Binary Search Trees (BSTs)

A Binary Search Tree (BST) is a binary tree where each node follows the property: all nodes in the left subtree are less than the node’s value, and all nodes in the right subtree are greater than the node’s value.

BST Implementation

Here’s how you can implement a basic BST in Rust:

#[derive(Debug)]
struct BSTNode<T> {
    value: T,
    left: Option<Box<BSTNode<T>>>,
    right: Option<Box<BSTNode<T>>>,
}

impl<T: Ord> BSTNode<T> {
    fn new(value: T) -> Self {
        BSTNode {
            value,
            left: None,
            right: None,
        }
    }

    fn insert(&mut self, value: T) {
        if value < self.value {
            if let Some(left) = &mut self.left {
                left.insert(value);
            } else {
                self.left = Some(Box::new(BSTNode::new(value)));
            }
        } else {
            if let Some(right) = &mut self.right {
                right.insert(value);
            } else {
                self.right = Some(Box::new(BSTNode::new(value)));
            }
        }
    }

    fn search(&self, value: T) -> bool {
        if value == self.value {
            true
        } else if value < self.value {
            self.left.as_ref().map_or(false, |node| node.search(value))
        } else {
            self.right.as_ref().map_or(false, |node| node.search(value))
        }
    }
}

fn main() {
    let mut bst = BSTNode::new(10);
    bst.insert(5);
    bst.insert(15);
    bst.insert(7);

    println!("BST Search 7: {}", bst.search(7));
    println!("BST Search 20: {}", bst.search(20));
}

Code Explanation

  • insert: Adds a value to the BST while maintaining the BST property.
  • search: Checks if a value exists in the BST.

Real World Examples

Binary Trees

Binary trees are used in various applications such as:

  • Expression Trees: Used in compilers to represent expressions.
  • Decision Trees: Used in machine learning for classification and regression tasks.
  • File Systems: Some file systems use binary trees to manage directories and files efficiently.

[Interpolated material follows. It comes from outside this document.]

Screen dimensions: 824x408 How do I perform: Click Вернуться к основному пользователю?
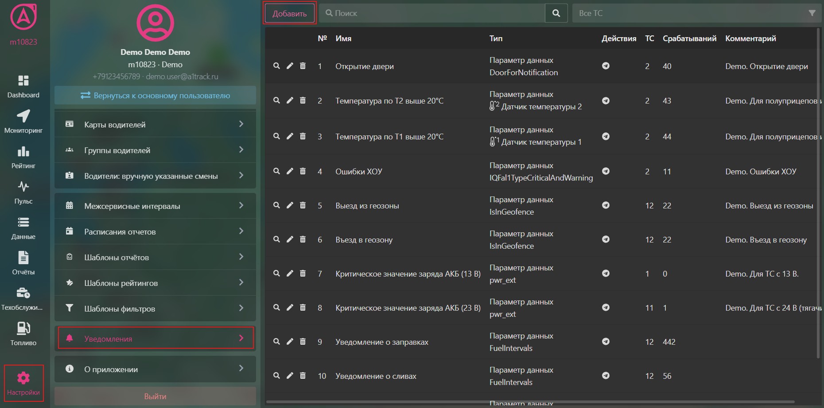coord(155,96)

Binary Search Trees (BSTs)

BSTs are commonly used in scenarios where you need to maintain a dynamic dataset with efficient searching, inserting, and deleting operations. For example:

  • Database Indexes: Used to speed up data retrieval operations.
  • Autocomplete Systems: BSTs can be used to quickly find possible completions for a prefix in a search query.

Conclusion

Binary trees and binary search trees are powerful data structures that offer efficient data management and retrieval. By implementing these structures in Rust, you can handle a wide range of applications and improve your understanding of data structures.